# [What you need to do]
Please retype the records below exactly as they stand.
"""
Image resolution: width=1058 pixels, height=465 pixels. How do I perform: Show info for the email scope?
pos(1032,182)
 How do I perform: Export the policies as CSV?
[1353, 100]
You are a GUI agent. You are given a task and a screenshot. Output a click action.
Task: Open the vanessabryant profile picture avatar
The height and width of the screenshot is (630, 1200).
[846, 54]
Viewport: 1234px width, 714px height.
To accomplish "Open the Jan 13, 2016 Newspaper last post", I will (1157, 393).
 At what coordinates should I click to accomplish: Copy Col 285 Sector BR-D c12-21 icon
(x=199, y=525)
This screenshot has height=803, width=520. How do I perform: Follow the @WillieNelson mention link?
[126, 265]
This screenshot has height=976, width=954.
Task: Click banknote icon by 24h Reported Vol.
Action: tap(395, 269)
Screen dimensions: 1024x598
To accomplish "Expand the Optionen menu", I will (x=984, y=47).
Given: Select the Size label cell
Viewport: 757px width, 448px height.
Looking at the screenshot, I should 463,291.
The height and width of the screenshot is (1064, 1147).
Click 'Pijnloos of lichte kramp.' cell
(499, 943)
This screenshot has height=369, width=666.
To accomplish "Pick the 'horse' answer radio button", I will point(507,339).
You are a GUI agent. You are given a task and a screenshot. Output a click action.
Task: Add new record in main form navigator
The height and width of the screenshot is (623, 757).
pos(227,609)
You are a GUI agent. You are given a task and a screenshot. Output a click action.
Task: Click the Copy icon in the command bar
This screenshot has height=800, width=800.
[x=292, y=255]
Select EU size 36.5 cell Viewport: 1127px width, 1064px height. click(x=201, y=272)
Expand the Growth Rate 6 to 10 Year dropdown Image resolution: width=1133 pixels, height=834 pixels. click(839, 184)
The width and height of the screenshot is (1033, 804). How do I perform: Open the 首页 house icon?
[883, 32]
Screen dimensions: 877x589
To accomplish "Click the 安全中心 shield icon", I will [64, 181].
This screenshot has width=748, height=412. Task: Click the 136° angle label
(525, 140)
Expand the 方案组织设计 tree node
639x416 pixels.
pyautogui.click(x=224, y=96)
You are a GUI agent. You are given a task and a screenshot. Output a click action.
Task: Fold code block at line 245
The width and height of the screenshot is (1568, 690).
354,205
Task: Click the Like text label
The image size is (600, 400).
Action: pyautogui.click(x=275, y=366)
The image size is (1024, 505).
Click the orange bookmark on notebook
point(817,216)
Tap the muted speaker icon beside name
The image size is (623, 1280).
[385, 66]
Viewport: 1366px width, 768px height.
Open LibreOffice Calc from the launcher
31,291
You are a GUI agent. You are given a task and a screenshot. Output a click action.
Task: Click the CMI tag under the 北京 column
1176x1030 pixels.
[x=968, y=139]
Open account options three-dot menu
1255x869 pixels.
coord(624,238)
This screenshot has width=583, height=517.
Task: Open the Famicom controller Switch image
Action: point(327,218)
"""
# [Output for this exercise]
Image resolution: width=1058 pixels, height=465 pixels. How do I perform: Show info for the email scope?
pos(1032,182)
 How do I perform: Export the policies as CSV?
[1353, 100]
You are a GUI agent. You are given a task and a screenshot. Output a click action.
Task: Open the vanessabryant profile picture avatar
The height and width of the screenshot is (630, 1200).
[846, 54]
Viewport: 1234px width, 714px height.
To accomplish "Open the Jan 13, 2016 Newspaper last post", I will (1157, 393).
 At what coordinates should I click to accomplish: Copy Col 285 Sector BR-D c12-21 icon
(x=199, y=525)
This screenshot has height=803, width=520. How do I perform: Follow the @WillieNelson mention link?
[126, 265]
This screenshot has height=976, width=954.
Task: Click banknote icon by 24h Reported Vol.
Action: tap(395, 269)
Screen dimensions: 1024x598
To accomplish "Expand the Optionen menu", I will (x=984, y=47).
Given: Select the Size label cell
Viewport: 757px width, 448px height.
Looking at the screenshot, I should 463,291.
The height and width of the screenshot is (1064, 1147).
Click 'Pijnloos of lichte kramp.' cell
(499, 943)
This screenshot has height=369, width=666.
To accomplish "Pick the 'horse' answer radio button", I will point(507,339).
You are a GUI agent. You are given a task and a screenshot. Output a click action.
Task: Add new record in main form navigator
The height and width of the screenshot is (623, 757).
pos(227,609)
You are a GUI agent. You are given a task and a screenshot. Output a click action.
Task: Click the Copy icon in the command bar
This screenshot has height=800, width=800.
[x=292, y=255]
Select EU size 36.5 cell Viewport: 1127px width, 1064px height. click(x=201, y=272)
Expand the Growth Rate 6 to 10 Year dropdown Image resolution: width=1133 pixels, height=834 pixels. click(839, 184)
The width and height of the screenshot is (1033, 804). How do I perform: Open the 首页 house icon?
[883, 32]
Screen dimensions: 877x589
To accomplish "Click the 安全中心 shield icon", I will [64, 181].
This screenshot has width=748, height=412. Task: Click the 136° angle label
(525, 140)
Expand the 方案组织设计 tree node
639x416 pixels.
pyautogui.click(x=224, y=96)
You are a GUI agent. You are given a task and a screenshot. Output a click action.
Task: Fold code block at line 245
The width and height of the screenshot is (1568, 690).
354,205
Task: Click the Like text label
The image size is (600, 400).
Action: pyautogui.click(x=275, y=366)
The image size is (1024, 505).
Click the orange bookmark on notebook
point(817,216)
Tap the muted speaker icon beside name
The image size is (623, 1280).
[385, 66]
Viewport: 1366px width, 768px height.
Open LibreOffice Calc from the launcher
31,291
You are a GUI agent. You are given a task and a screenshot. Output a click action.
Task: Click the CMI tag under the 北京 column
1176x1030 pixels.
[x=968, y=139]
Open account options three-dot menu
1255x869 pixels.
coord(624,238)
This screenshot has width=583, height=517.
Task: Open the Famicom controller Switch image
Action: point(327,218)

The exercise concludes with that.